The online deals site on Wednesday reported sharply higher fourth-quarter revenue that surpassed Wall Street’s expectations. But some analysts worry about the trajectory suggested by its revenue forecast of $510 million to $550 million for the current quarter.

The guidance means Groupon Inc. expects revenue to grow by about 5 percent in the first three months of this year, compared with the last three months of 2011. By that same measure, revenue grew by a double-digit percentage in each quarter of 2011. That suggests growth is slowing down, said Collins Stewart analyst Mayuresh Masurekar.

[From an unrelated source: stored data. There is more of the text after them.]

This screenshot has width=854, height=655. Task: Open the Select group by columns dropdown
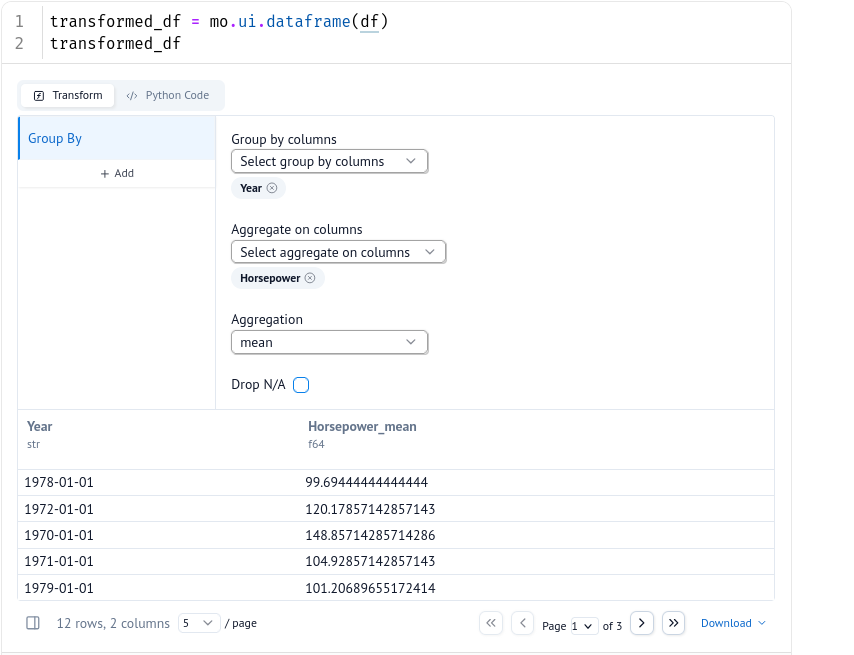[329, 161]
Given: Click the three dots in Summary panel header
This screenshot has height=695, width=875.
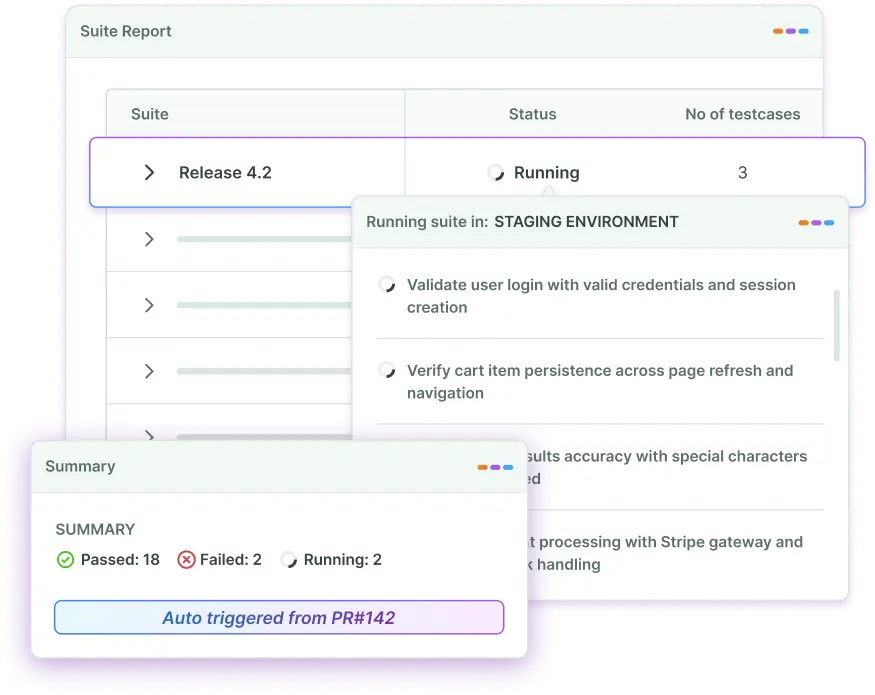Looking at the screenshot, I should (495, 467).
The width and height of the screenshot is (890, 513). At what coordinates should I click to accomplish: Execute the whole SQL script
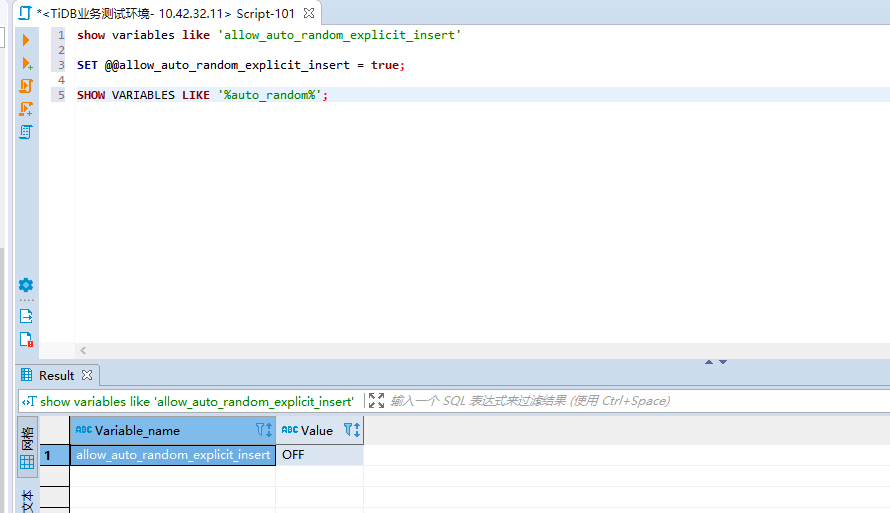[x=26, y=86]
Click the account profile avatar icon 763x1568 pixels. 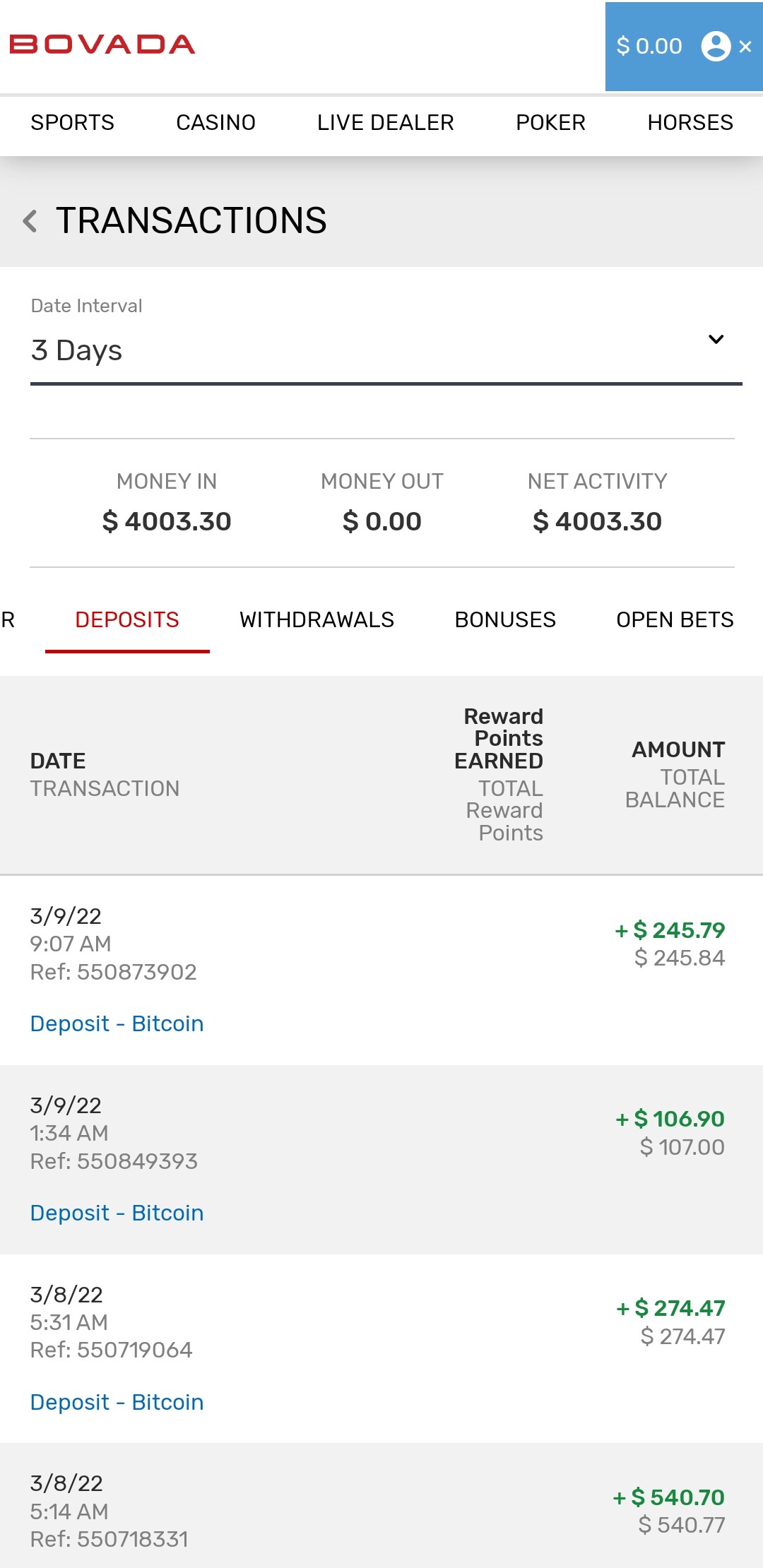[x=715, y=47]
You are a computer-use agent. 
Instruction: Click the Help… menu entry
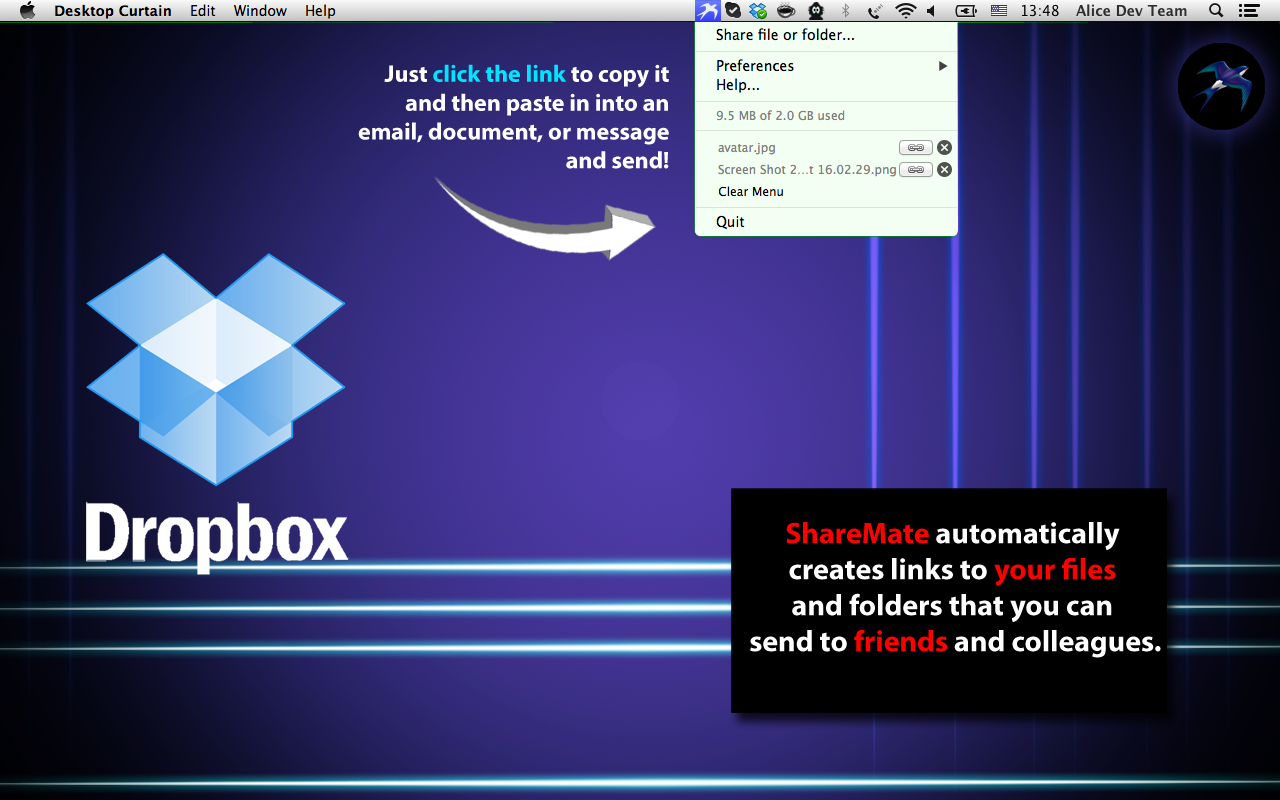tap(738, 85)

Groupon’s growth from signing up more subscribers and adding to its list of merchants is slowing, Masurekar said in a note to investors.

Chicago-based Groupon is expanding abroad, sending subscribers coupons personalized to their tastes and offering new types of deals, but growth from those initiatives may not be enough to counteract its slowing daily-deals business, Masurekar said.

Groupon makes money by sending its 33 million subscribers discounted deals on restaurant meals, manicures, gifts and a broad range of other offerings and taking a cut from what merchants take home.

The company posted an adjusted fourth-quarter loss of 2 cents per share, in large part because of unusually high international taxes. Analysts were expecting a profit of 3 cents per share

Its revenue grew 18 percent from the third quarter to the fourth, to $506.5 million. It was helped by strong holiday demand and special deals the company offered as part of its Grouponicus promotion, dubbed as Groupon’s “wintertime celebration.” Revenue increased 10 percent from the second quarter to the third and 33 percent from the first quarter to the second.

Still, Masurekar, along with other analysts, said Groupon’s latest results were solid. Analysts don’t suggest selling the stock, just waiting to see whether the company can show it can keep growing fast.

Morgan Stanley’s Scott Devitt kept his rating on the stock as “Equal-weight,” which means the analyst thinks the stock will trade in line with other industry stocks he covers.

Groupon, he said kept its competitive position, grew revenue while reducing marketing costs and showed no signs of “customer deal fatigue.” Morgan Stanley was the main underwriter of Groupon’s IPO.

Concerns about the sustainability of its easy-to-copy business model have dogged Groupon since before its November PO. Though its early growth was meteoric, rivals quickly popped up. And it drew scrutiny from the Securities and Exchange Commission for the way it accounted for revenue in an early filing. The company restated its numbers to count as revenue only what it takes home, not the full amount that people pay for its deals.

Groupon has also been spending heavily on marketing to gain new subscribers and on hiring new workers at a frantic pace. It had about 10,000 employees as of last fall.

After pricing its IPO at $20, Groupon’s stock has fluctuated between $14.85 and $31.14. On Thursday the stock fell $3.41 to close at $21.17.